Since the latter two decklists are more self-explanatory, I want to take the time to talk about timing. Your ideal sequence on turn one is land, pitch a Black card to Grief, place the incarnation's death trigger on the stack, place its discard trigger above it so it resolves first, and remove your opponent's interaction if any so the way is clear for you to target your incarnation with Ephemerate. From your opponent's side, a single Lightning Bolt will not save you from this. I've found the only escape is Leyline of Sanctity, or to go first and to cast Veil of Summer (or Nix) in response to your opponent casting Grief. With that in mind, I've been testing against decks that sideboard multiple copies of Veil of Summer. Even so, my results have still been strong.

Now, to the other decklists. Some gamers may delight in a return to Stoneforge Mystic, with the traditional Squadron Hawk, which has additional upside when you're playing a full four Solitude.

You may question Undying Evil. It's less strong than Cloudshift, but I needed Black cards in this slot to have twenty spells of that color to pitch to Grief. You could replace it with Fatal Push if you wish, but I am fine with it as an inclusion and like it for the lols.

Maul of the Skyclaves is great in the deck as a colored artifact. Colorless ones put pressures on our build. For that reason, I didn't include a third search target. If you want maindeck Batterskull or Kaldra Compleat, you can cut one of the White cards but none of the Black ones.
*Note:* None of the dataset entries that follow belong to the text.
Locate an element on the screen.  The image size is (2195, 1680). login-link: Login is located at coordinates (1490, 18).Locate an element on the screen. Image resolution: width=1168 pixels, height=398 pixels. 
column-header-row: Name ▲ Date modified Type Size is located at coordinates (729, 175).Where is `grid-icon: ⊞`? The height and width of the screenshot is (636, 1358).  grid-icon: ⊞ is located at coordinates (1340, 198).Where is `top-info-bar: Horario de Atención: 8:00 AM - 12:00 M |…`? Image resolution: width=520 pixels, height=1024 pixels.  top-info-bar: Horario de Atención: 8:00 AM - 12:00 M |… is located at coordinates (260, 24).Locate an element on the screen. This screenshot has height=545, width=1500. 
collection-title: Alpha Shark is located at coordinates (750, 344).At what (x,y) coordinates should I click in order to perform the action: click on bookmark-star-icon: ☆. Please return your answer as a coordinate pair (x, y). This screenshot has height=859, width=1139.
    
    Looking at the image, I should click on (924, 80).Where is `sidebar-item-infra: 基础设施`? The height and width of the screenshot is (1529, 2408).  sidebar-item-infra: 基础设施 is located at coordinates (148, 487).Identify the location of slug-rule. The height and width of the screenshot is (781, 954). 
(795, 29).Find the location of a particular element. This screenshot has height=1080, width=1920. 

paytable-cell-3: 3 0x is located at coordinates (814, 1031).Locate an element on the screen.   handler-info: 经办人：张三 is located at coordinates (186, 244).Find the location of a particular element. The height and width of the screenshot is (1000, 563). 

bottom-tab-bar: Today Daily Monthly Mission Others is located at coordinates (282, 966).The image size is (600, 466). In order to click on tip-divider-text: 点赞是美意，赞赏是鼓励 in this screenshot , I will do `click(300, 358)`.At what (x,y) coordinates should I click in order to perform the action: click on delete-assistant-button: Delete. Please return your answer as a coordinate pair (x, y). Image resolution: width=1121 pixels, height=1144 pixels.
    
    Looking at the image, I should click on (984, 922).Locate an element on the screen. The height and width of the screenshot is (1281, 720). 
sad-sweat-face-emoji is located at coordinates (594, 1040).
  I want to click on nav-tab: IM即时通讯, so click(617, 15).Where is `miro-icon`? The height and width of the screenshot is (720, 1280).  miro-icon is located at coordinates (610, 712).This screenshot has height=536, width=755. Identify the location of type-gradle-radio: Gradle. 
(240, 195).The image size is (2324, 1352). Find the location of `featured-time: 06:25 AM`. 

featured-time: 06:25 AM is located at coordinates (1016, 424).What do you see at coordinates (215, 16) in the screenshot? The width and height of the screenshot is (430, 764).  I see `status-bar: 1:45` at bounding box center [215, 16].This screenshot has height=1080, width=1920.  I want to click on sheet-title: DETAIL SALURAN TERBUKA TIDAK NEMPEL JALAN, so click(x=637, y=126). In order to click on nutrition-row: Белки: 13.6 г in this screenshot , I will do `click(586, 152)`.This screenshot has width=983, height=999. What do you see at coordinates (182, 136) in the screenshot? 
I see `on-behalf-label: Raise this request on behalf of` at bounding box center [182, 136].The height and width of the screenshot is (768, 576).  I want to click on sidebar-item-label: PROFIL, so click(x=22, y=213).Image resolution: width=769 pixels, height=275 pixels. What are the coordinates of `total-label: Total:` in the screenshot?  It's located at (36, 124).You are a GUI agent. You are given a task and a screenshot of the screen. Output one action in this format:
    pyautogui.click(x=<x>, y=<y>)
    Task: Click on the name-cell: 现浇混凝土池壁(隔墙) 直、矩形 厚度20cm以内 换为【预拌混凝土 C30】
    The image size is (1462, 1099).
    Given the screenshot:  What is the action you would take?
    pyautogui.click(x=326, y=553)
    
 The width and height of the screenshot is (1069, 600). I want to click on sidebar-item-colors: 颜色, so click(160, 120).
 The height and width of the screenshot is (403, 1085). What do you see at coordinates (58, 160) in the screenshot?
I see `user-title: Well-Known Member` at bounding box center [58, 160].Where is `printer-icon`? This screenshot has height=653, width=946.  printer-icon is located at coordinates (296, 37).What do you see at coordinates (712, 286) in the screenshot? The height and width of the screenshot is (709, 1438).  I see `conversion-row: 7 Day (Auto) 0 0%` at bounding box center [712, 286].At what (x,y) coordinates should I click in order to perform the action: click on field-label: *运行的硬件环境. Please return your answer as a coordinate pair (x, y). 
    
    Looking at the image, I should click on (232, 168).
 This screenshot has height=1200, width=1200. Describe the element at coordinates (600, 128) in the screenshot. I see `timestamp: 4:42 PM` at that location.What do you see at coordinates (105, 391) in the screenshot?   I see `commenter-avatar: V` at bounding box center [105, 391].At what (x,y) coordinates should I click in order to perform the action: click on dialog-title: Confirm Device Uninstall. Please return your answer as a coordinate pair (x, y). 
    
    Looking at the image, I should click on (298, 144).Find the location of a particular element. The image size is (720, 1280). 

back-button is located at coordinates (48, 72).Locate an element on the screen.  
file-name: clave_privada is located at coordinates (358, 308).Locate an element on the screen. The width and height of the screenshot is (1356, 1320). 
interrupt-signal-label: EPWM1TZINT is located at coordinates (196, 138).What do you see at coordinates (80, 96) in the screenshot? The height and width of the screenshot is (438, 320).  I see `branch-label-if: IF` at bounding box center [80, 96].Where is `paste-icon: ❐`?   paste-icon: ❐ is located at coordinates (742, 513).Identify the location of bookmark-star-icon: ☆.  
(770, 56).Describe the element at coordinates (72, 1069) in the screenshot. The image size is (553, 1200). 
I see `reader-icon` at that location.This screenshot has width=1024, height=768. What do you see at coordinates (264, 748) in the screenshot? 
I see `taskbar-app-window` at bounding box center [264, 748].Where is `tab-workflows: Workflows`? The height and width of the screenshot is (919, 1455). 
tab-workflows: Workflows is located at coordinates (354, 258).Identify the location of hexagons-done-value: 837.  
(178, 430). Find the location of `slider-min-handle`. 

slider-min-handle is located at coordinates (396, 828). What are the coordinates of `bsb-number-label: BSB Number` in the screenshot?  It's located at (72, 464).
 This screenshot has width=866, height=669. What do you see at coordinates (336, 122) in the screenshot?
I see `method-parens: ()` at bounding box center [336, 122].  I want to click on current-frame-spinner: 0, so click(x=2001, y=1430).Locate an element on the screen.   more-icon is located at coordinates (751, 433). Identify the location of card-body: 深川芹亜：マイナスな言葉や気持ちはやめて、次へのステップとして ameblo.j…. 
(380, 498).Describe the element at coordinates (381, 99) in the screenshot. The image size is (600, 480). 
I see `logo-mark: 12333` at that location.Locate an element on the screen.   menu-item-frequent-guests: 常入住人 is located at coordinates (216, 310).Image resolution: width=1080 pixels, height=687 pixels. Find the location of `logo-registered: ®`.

They all have to stay to enable Grief.

You may pine for Yorion, Sky Nomad. I would hate to dilute the potency of my opening draws, but the companion will give you the advantage in the late game in the mirror.

Yorion, Sky Nomad

Before moving on to the Death's Shadow variant, let's take a moment to appreciate the design of Sword of Hearth and Home.

Sword of Hearth and Home

Death's Shadow may seem a natural fit for a deck looking to close quickly after devastating the opponent's hand. I struggled to make an early version of the deck work with Scourge of the Skyclaves and ended up cutting the 2-drop in favor of Priest of Fell Rites and Ranger-Captain of Eos. I also showed restraint in this list, playing neither Cloudshift nor Undying Evil.

Traditional mainstays of Death's Shadow aren't as desirable in a deck that wants to maximize the White and Black cards in its hand. For that reason, splashing a third color isn't as free. I felt playing more double-faced lands like Agadeem's Awakening // Agadeem, the Undercrypt was more important. Also, I eschewed Mishra's Bauble. You may come to different conclusions, and if you do, I hope you'll share them with me in a comment or a tweet.

Before we close, I feel that not only will the incarnations make Modern healthier but also the format will be able to embrace strategies that previously dominated. I fully expect Wizards of the Coast to unban Splinter Twin, at minimum. If Mox Opal stays banned it is only because we have a new potent payoff in Urza's Saga, a card I hope to feature in an upcoming article.